How tardigrade proteins stop cells from drying out

Quick explanation

Drying out usually ruins cells

A grape can turn into a raisin and still be food. A cell can’t do that. When water leaves a cell too fast, the membranes wrinkle and crack. Proteins misfold. DNA gets stressed. It’s not one single place or event, so the best way to picture it is by where it’s been observed: tardigrades on roof moss in London, in Antarctic soil, and in Japanese hot springs (the exact species varies by site, and not all are equally tolerant). Some of them survive extreme drying by switching into a “tun” state. The key is that certain tardigrade proteins change how the inside of the cell behaves when water disappears.

The overlooked detail is the speed problem. Drying damage is not just “no water.” It’s the transition. As water leaves, salts concentrate and chemical reactions spike. Surfaces that were separated by a thin film of water suddenly touch and stick. That’s when structures collapse.

What tardigrade proteins do as water drops

How tardigrade proteins stop cells from drying out
Common misunderstanding

Tardigrades make unusual, highly flexible proteins that don’t settle into one fixed shape. Many are called intrinsically disordered proteins, including groups researchers often refer to as tardigrade-specific disordered proteins. In normal conditions they float around like loose strands. As water becomes scarce, they start interacting with each other and with other cell components. Instead of relying on a perfect folded shape, they work because they can rearrange quickly.

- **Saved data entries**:

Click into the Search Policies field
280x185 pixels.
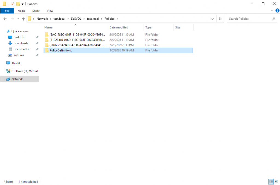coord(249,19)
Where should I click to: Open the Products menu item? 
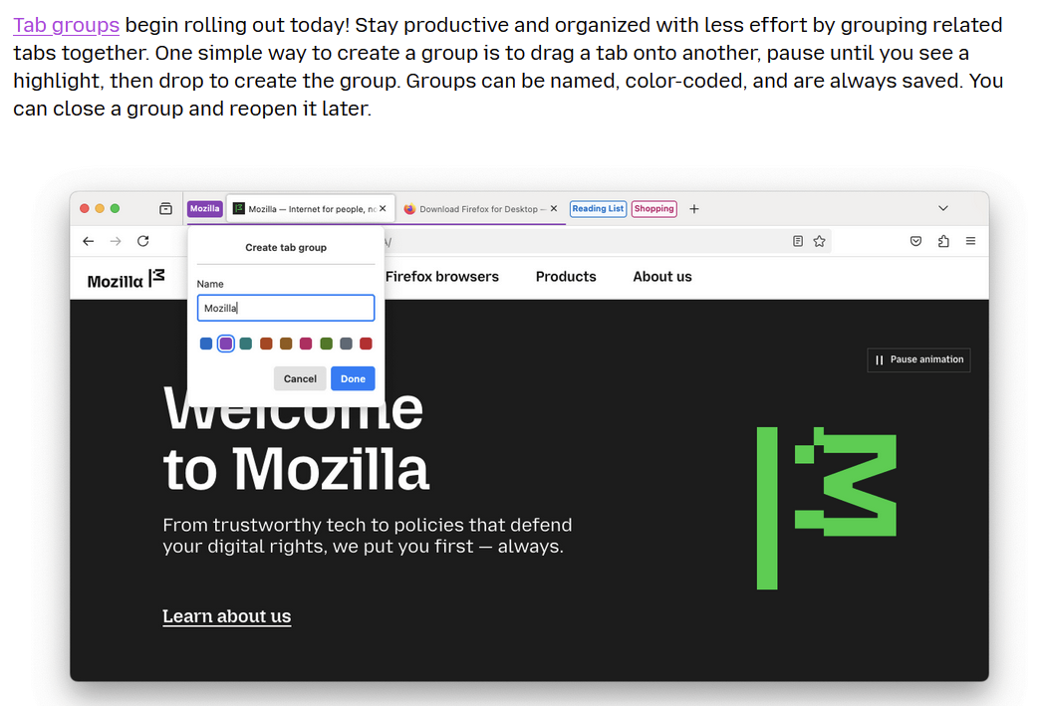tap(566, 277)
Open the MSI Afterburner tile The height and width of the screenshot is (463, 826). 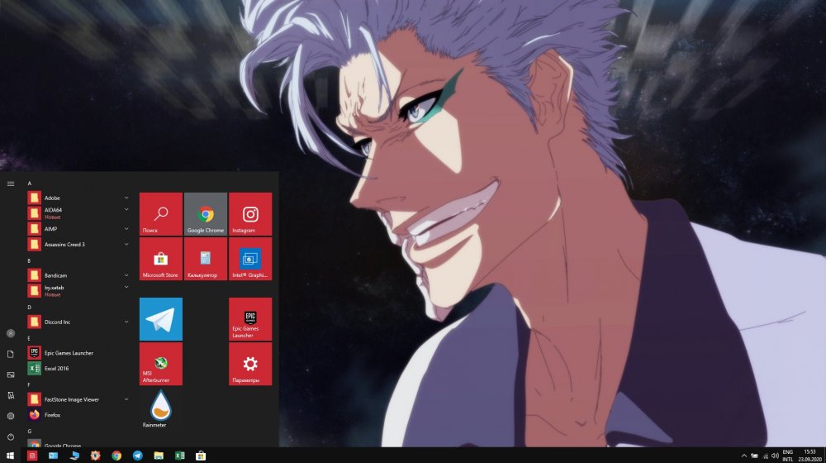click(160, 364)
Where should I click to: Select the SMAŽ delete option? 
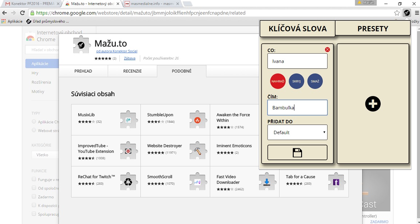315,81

- **PROBLEM DESCRIPTION**:
Continue the piece on tardigrade proteins and cell drying, starting right after its final sentence.

- **ANSWER BELOW**:
As dehydration continues, these proteins can form a protective matrix. Some lab studies describe this as vitrification: the cell interior becomes more glass-like and less fluid. That matters because it slows down the unwanted chemistry that accelerates during drying. It also helps hold membranes and protein complexes in place so they don’t collapse into damaging contacts.

A physical shield, not a chemical fix

A common assumption is that survival must come from “repairing” damage after the fact. With desiccation, much of the trick is preventing damage by changing the cell’s physical state before things fall apart. A more rigid, crowded interior limits diffusion. That reduces the chance that reactive molecules slam into vulnerable targets. It also reduces the tendency of proteins to unfold and then clump together, which is one of the most irreversible kinds of drying injury.

This is also why timing and location inside the cell matter. Some protective proteins concentrate near membranes or around sensitive complexes. Not every protective component has to be everywhere. A thin stabilizing layer in the right place can stop a cascade of failures that would otherwise spread.

How scientists know these proteins matter

The evidence mostly comes from controlled experiments rather than field observations. Researchers can put tardigrade genes into other cells, like yeast or cultured human cells, and then test survival after drying stress. When certain tardigrade proteins are expressed, the cells often tolerate dehydration better than controls. That doesn’t make those cells “tardigrade-like” in every way, but it isolates one part of the mechanism: the proteins themselves can provide protection even in a different biological context.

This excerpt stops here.